At that time, Britain’s governing class took the view that it would be better to cede leadership of the Western world to the United States. Unfortunately, the United States was not yet ready to assume the burden of leadership. The result was 40 years of Great Power rivalry and two World Wars…
A more prosperous economy enables us to afford a modernized military that is properly sized for the breadth of the challenges we face.
Putting aside for a moment the implication that a return to cold war levels of military spending is a good thing Ryan doesn’t seem cognisant with the views of historians of this period, Friedberg included.
Lets start with some facts Britains spending on the military as a % of GDP was steady in the late Victorian period up to 1914.
Britain made no conscious decision to cede power. According to Freidbergs book it simply concluded that eventually the US growth would eventually mean that they would achieve naval supremacy in the Western Atlantic.
It was the cost of military spending in the first world war that began the decline of Britain as a global superpower. Precisely the opposite of Ryans thesis.

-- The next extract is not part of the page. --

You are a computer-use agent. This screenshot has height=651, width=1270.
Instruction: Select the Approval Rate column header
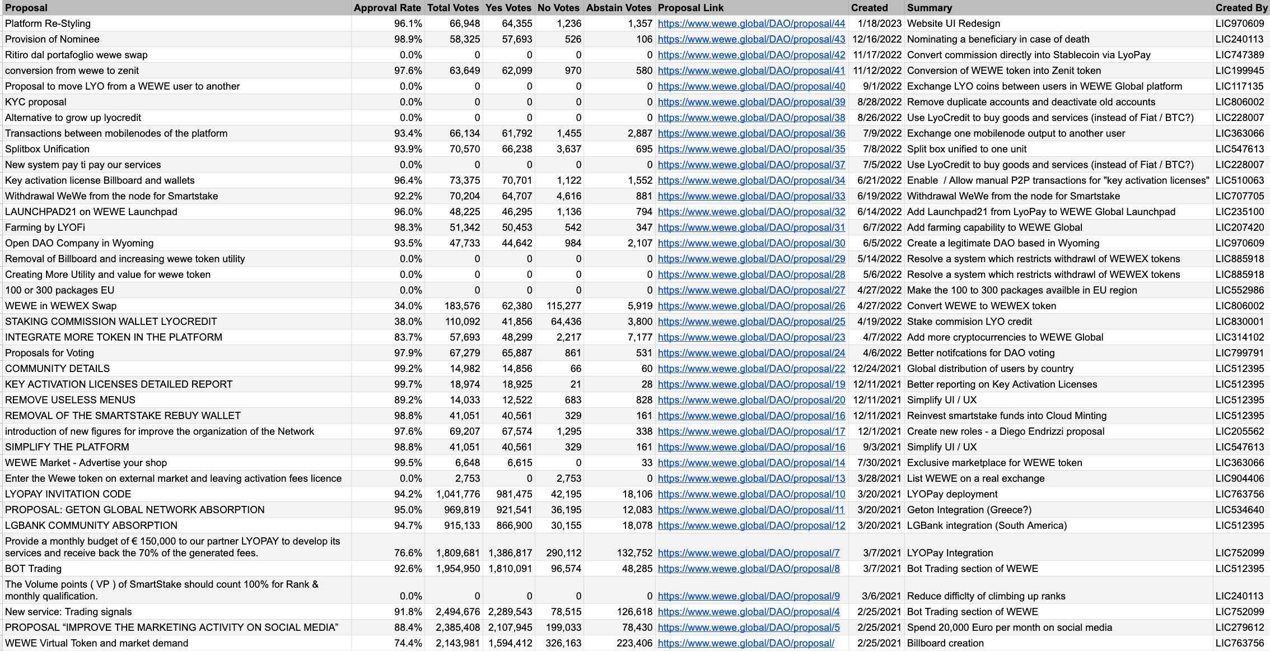pyautogui.click(x=387, y=8)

There was a crisis of confidence in the British Empire after the Boer War, the parallel with the Iraq war is a good one in some regards. But the main concern was threefold, overstretch, the inability to administer a global empire of many nations, secondly a growing demand for social welfare expenditure by a growing and newly enfranchised working class, and finally a concern that the Canada, India and Anzac both contribute more to the costs of military expenditure and make up for the shortage of population and divisions when facing the great rival Imperial Germany.
Indeed the phrase ‘Weary Titan; comes from a speech by Joesph Chamberlain in 1902 to the imperial conference – ‘The weary Titan staggers under the too vast orb of its fate. We have bourne the burden for many years. We think it is time our children assist us to support it’ Through trying to weld this alliance through his anti free trade tariff reforms he led to the crushing loss of his party in 1906.

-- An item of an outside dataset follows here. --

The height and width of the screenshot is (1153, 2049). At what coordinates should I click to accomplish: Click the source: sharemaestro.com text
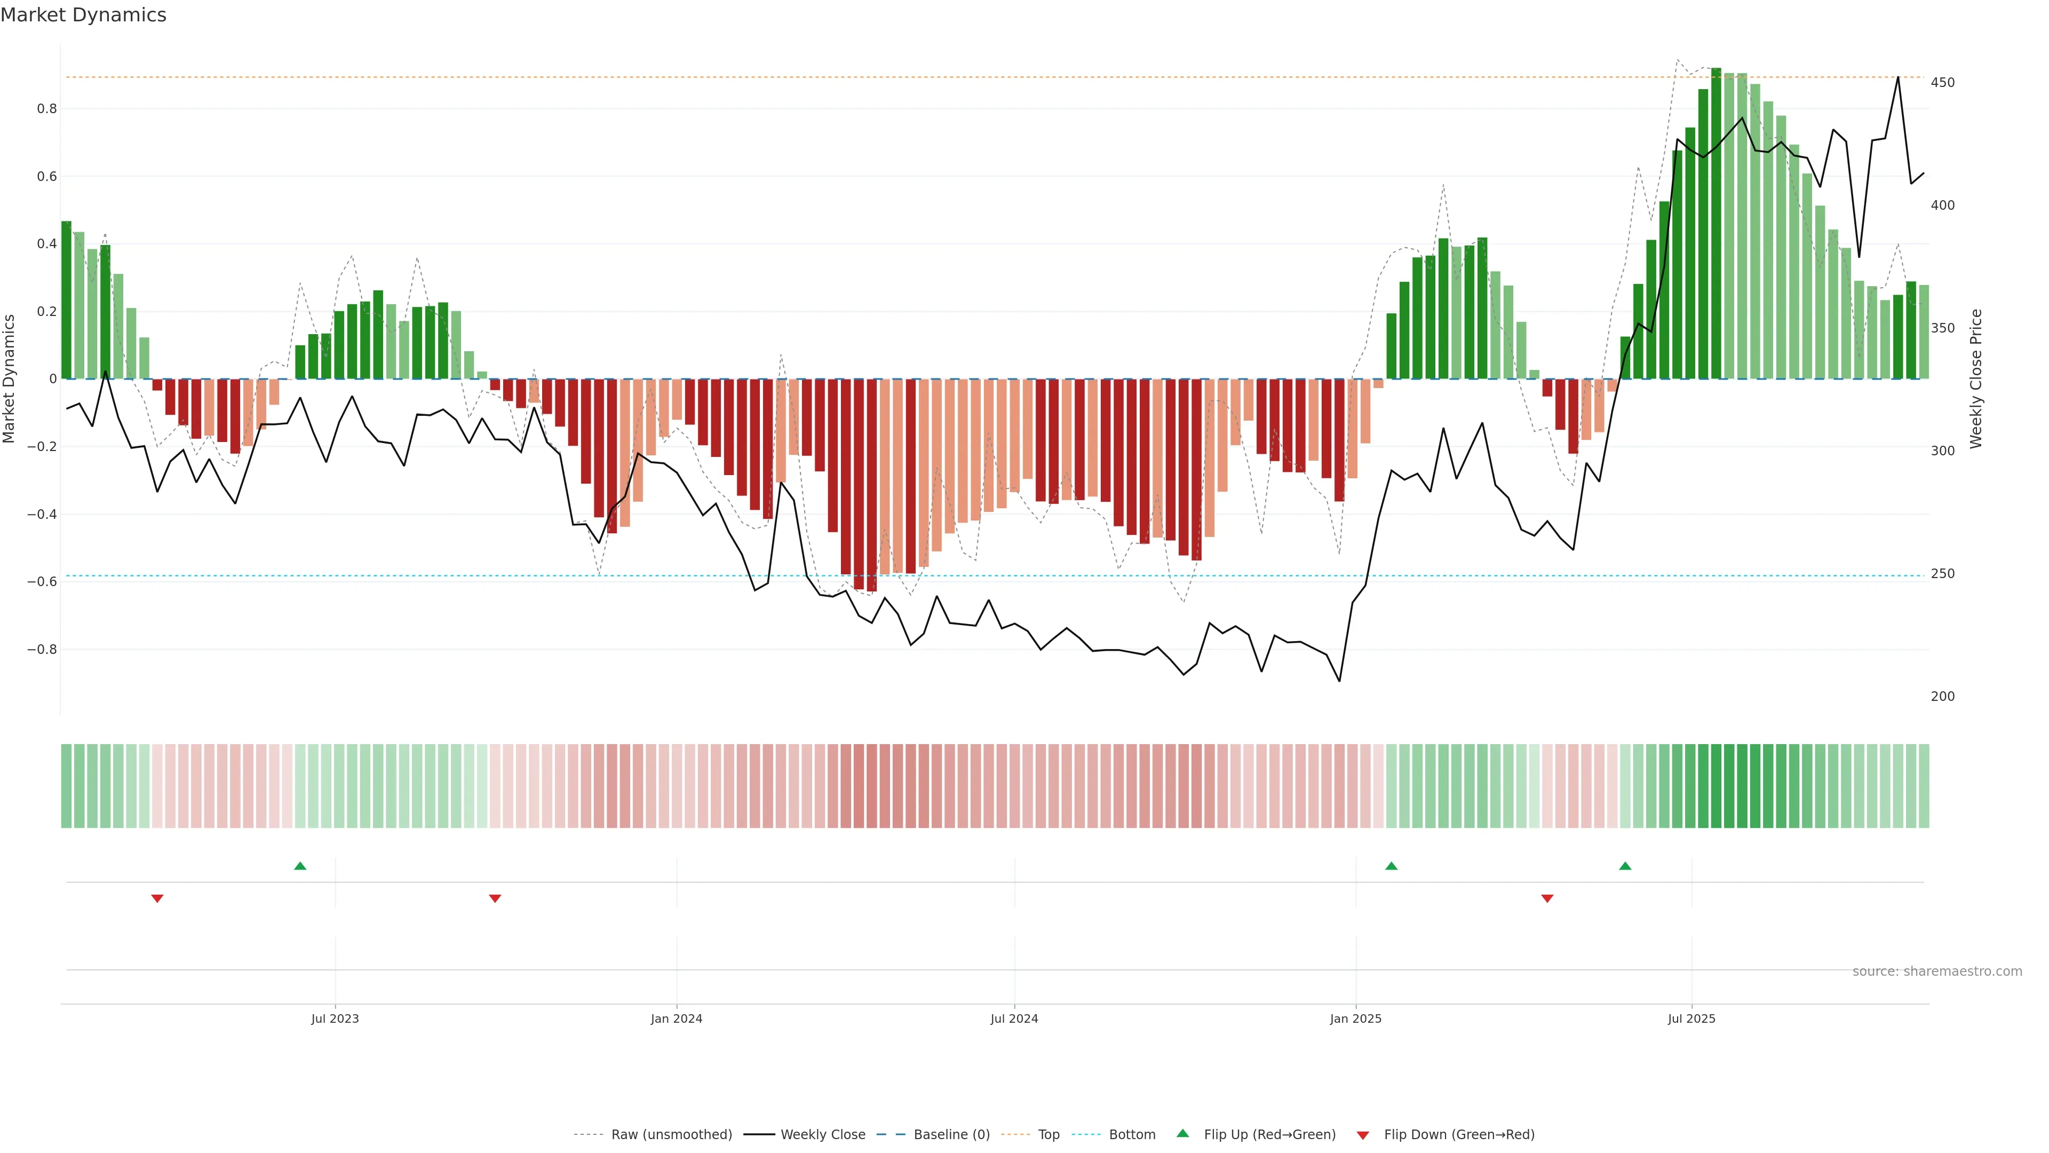click(1937, 972)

Even the Weekly Standard has attacked his bad history.
Ryans argument is essentially the well known Guns V Butter one.
As Joseph Goebbels said “We can do without butter, but, despite all our love of peace, not without arms.’
The few countries, such as North Korea of the late Soviet union that chose guns paid a price for it in loss of economic power.
As Margert Thatcher said ‘”The Soviets put guns over butter, but we put almost everything over guns’
Hes proposing the same choice Breznev made against Reagan.